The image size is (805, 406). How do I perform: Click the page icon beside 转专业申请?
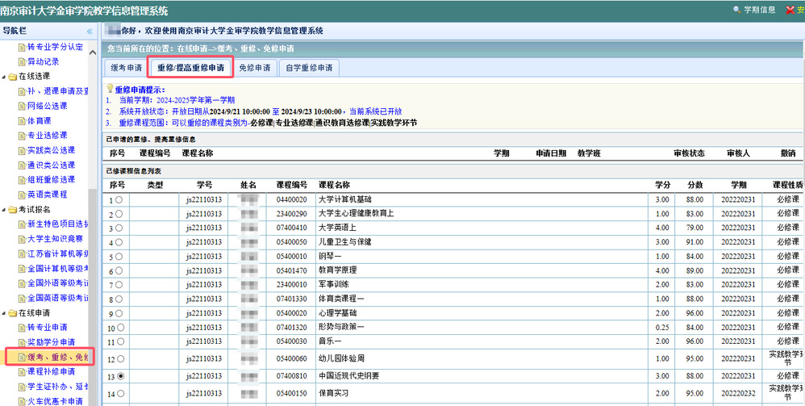coord(20,328)
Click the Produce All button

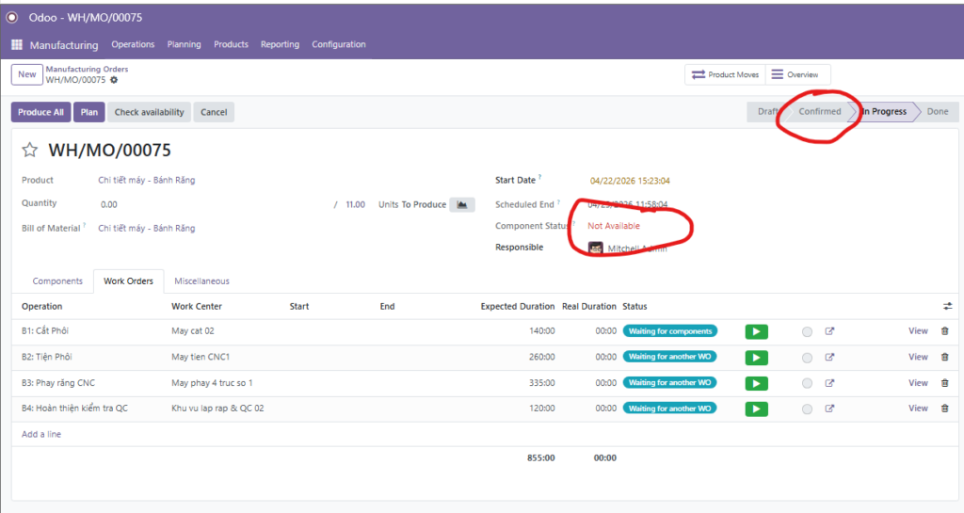click(x=40, y=112)
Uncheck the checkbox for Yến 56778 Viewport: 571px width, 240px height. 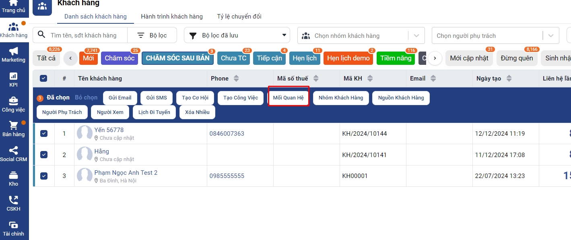[x=44, y=133]
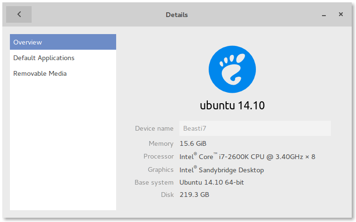The width and height of the screenshot is (356, 222).
Task: Close the Details window
Action: click(x=340, y=14)

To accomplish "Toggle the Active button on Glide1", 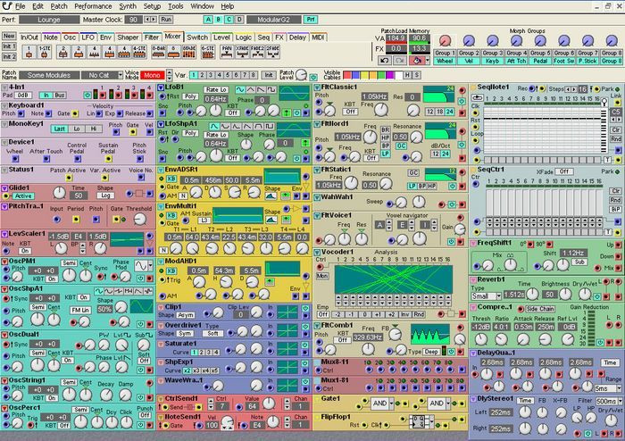I will pyautogui.click(x=24, y=196).
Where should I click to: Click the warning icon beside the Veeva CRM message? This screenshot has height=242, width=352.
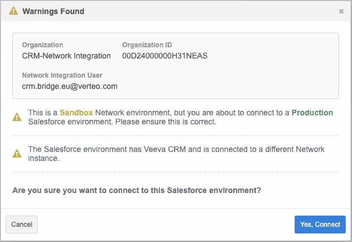tap(17, 154)
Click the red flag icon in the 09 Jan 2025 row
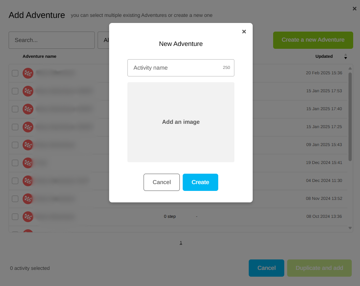Viewport: 360px width, 286px height. click(x=28, y=145)
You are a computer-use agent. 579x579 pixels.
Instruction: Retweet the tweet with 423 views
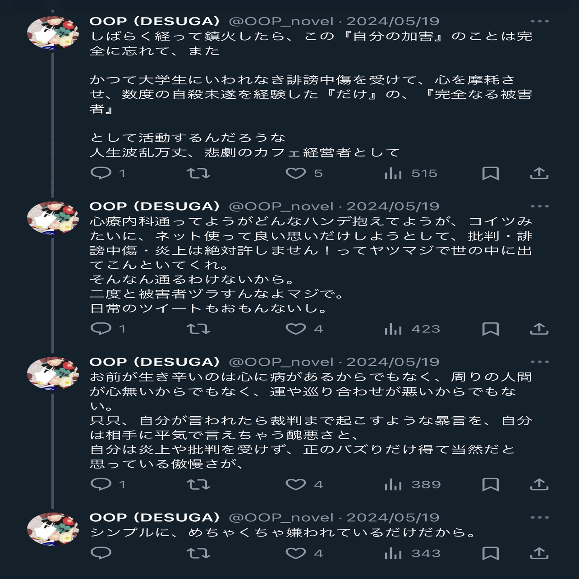[x=198, y=329]
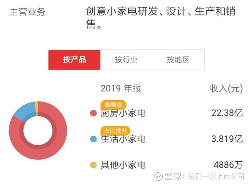Open the 其他小家电 product row

(x=166, y=165)
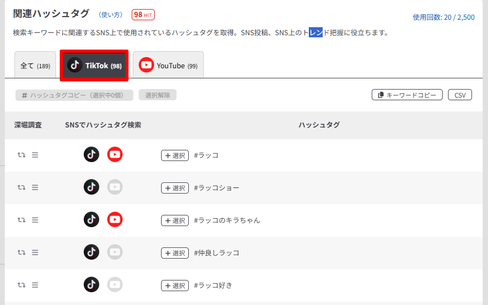Click TikTok icon in #ラッコショー row
This screenshot has width=488, height=305.
click(x=91, y=187)
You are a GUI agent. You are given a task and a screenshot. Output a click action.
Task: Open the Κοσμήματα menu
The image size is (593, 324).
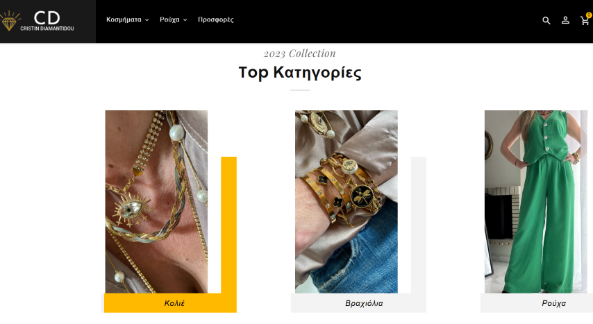pyautogui.click(x=124, y=19)
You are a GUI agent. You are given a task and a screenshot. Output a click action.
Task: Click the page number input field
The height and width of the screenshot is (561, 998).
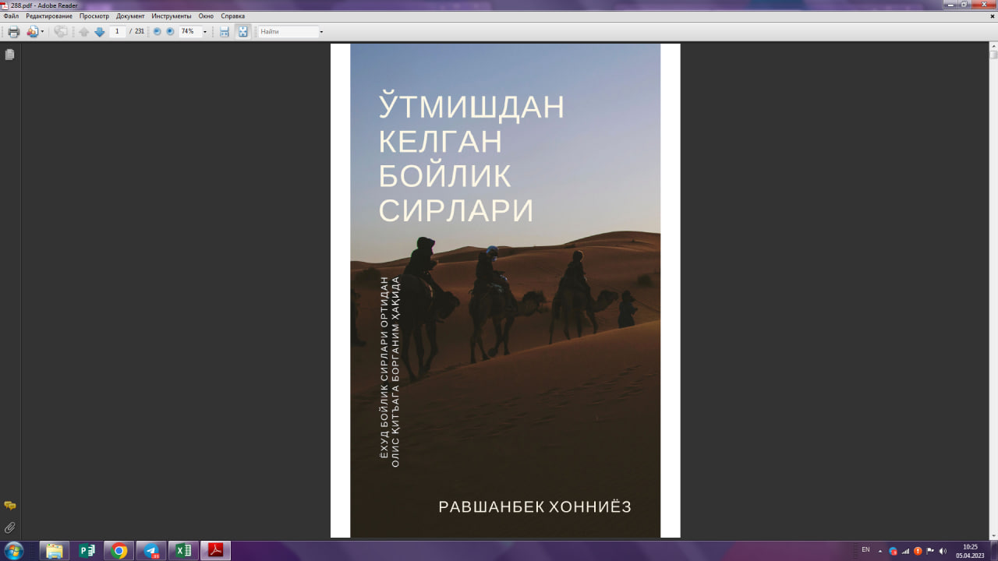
^^^^
WHAT IS REQUIRED: All lines from the one containing "The image size is (593, 324)." through the final line of the records are to be retyped exactly; no other lines and no pictures are to be included.

PROBLEM SOLUTION:
The image size is (593, 324).
pyautogui.click(x=124, y=19)
You are a GUI agent. You are given a task and a screenshot. Output a click action.
Task: Click the page number input field
The height and width of the screenshot is (561, 998).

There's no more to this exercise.